Parallèlement, la Russie a contesté, « par principe de réciprocité », les candidatures de la Suède et des États-Unis (au titre du groupe Europe de l'Ouest et autres). Il a donc fallu, là aussi, organiser un vote. Les deux candidats ont obtenu les deux sièges en jeu : la Suède a recueilli 119 voix et les États-Unis 116 (sur 149 votes exprimés, dont 21 abstentions).
Mais, en ouverture de la réunion parisienne, le président a décidé de recourir à un vote. Avant de rentrer dans le vif du sujet, les délégués devaient désigner le bureau du CIN. Sur ce sujet, l'invasion de l'Ukraine par la Russie n'a pas permis d'aboutir au consensus (lire l'encadré). Dans les couloirs, certains jugeaient la manœuvre habile, car elle permettait de former rapidement l'équipe chargée de piloter les négociations. Mais cette décision a aussi donné l'opportunité à une quinzaine d'États de dire tout le mal qu'ils pensent de cette façon de faire.

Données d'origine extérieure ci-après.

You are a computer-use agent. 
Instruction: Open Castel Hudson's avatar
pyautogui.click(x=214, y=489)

Le vote constitue « un abus » (le terme a été repris à plusieurs reprises), ont-ils fait valoir, insistant pour que cela reste strictement exceptionnel. De fil en aiguille, ces pays, menés par l'Arabie saoudite, le Brésil, la Chine, l'Inde et la Russie, ont expliqué « qu'il n'est pas possible de négocier » si la règle du vote en dernier recours n'est pas rediscutée. Et depuis deux jours, ils rejettent chaque tentative d'avancer. De fait, les groupes de négociation consacrés au contenu du futur accord n'ont toujours pas débuté leurs travaux.
Stratégie dilatoire
« Il s'agit d'une stratégie dilatoire », estime le représentant du Ciel, qui juge qu'il s'agit de retarder les débats sur le fond et de créer un précédent en remettant en cause un point déjà adopté. Ces États craignent « l'élan croissant des opinions publiques qui appellent à réduire la production et la consommation de plastique ». Retarder les travaux, c'est surtout empêcher les pays les plus volontaires d'avancer.

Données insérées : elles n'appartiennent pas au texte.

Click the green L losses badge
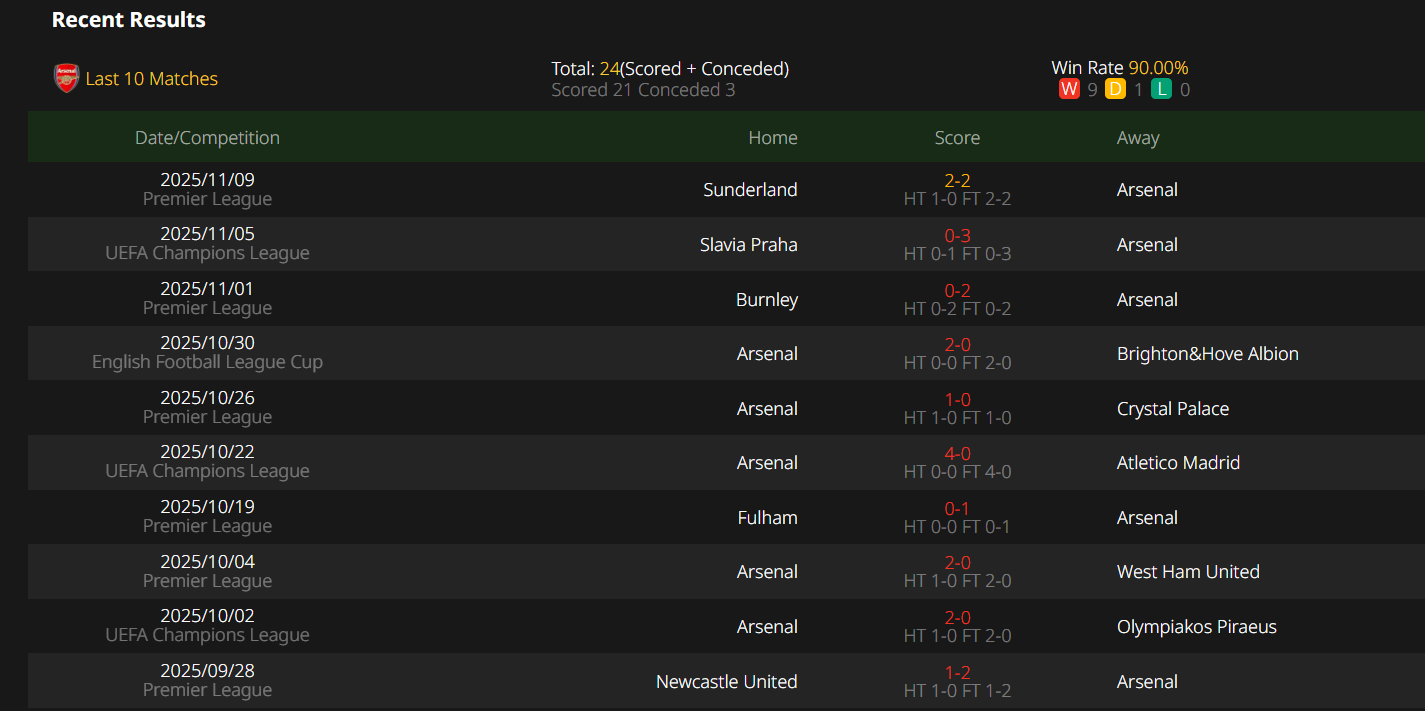 pos(1161,90)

C'est aussi ce qu'ont mis en avant les nombreux États qui s'opposent à la position de l'Arabie saoudite et consorts. « Ceux qui ne veulent pas avancer [sans revoir les règles de procédure] sont ceux qui ne veulent pas de prise de décision [sur le traité] », a déploré le Sénégal, estimant que « le consensus tue la démocratie : si un ou deux pays ne sont pas d'accord, nous sommes bloqués ». Une position partagée par l'UE, le Royaume-Uni, la Norvège, l'essentiel des pays africains, le Canada ou encore les États-Unis.
Nœud gordien
Comment sortir de cette situation ? En recourant à un nouveau vote ? La Micronésie et le Sénégal l'ont suggéré. « La question est délicate », a euphémisé le président du CIN qui, pour l'instant n'a pas donné suite. Surtout, la Chine a clairement dit que, pour elle, dorénavant, recourir à un nouveau vote « n'est pas légal ». Et si la règle du vote en dernier recours devait être adoptée, « de nombreux États hésiteront à négocier activement ».

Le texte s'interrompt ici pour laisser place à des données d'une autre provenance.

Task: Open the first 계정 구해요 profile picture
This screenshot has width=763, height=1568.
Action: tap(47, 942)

Une autre solution serait d'accepter de renégocier la question du vote en dernier recours. Mais cela créerait un précédent qui permettrait de rediscuter perpétuellement chaque avancée. Surtout, compte tenu de la rudesse des échanges et de l'écart entre les positions, un accord paraît très incertain. Mettre entre crochet le recours au vote reviendrait, de fait, à abandonner cette option et à accepter de mener les négociations à venir au consensus strict.